**PROBLEM DETAILS**
Please render every line of the listing below as a numbered list, skipping any blank lines and leaving out the pictures.

**RECORDS SHOWN**

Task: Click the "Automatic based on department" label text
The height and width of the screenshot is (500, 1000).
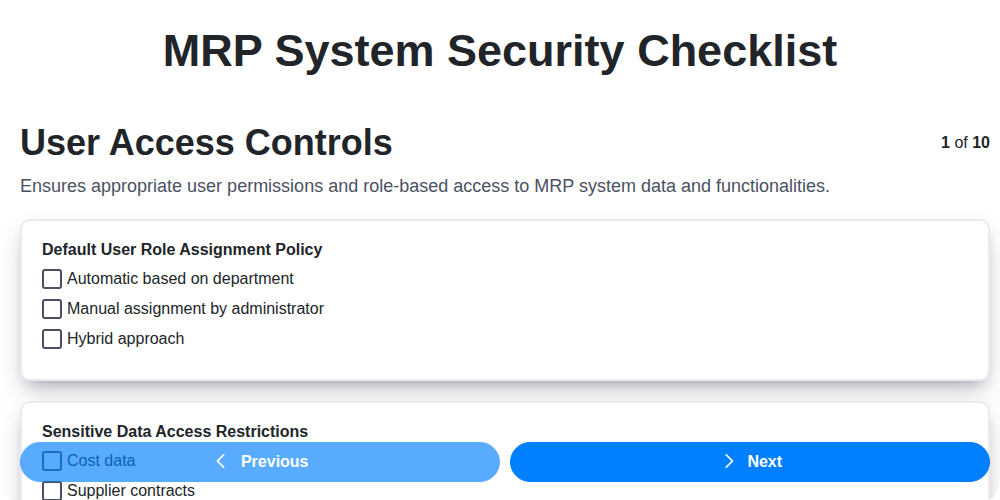Action: [180, 279]
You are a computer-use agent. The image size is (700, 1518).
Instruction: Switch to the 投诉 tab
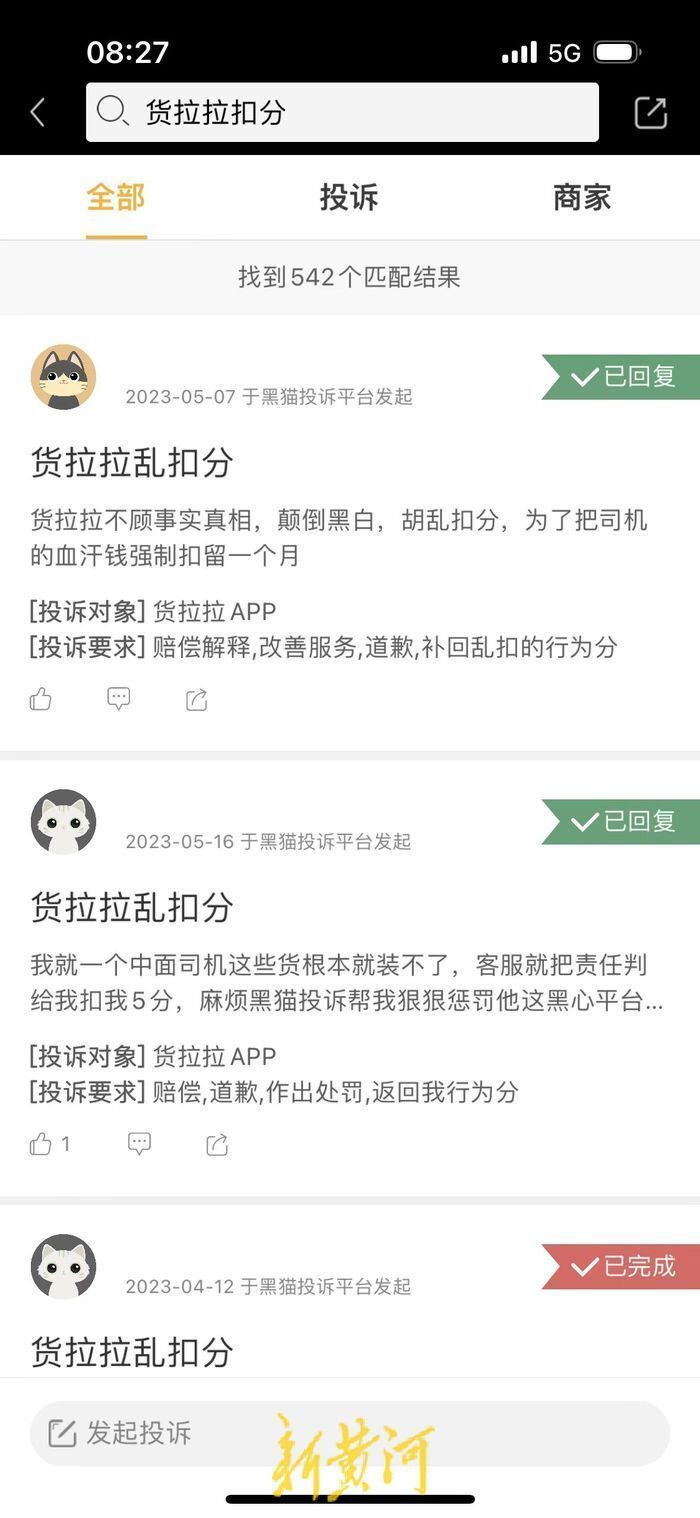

**TASK ANSWER**
1. Task: Click the "Automatic based on department" label text
2. The height and width of the screenshot is (500, 1000).
3. Action: [180, 279]
4. You are a computer-use agent. The image size is (700, 1518).
5. Instruction: Switch to the 投诉 tab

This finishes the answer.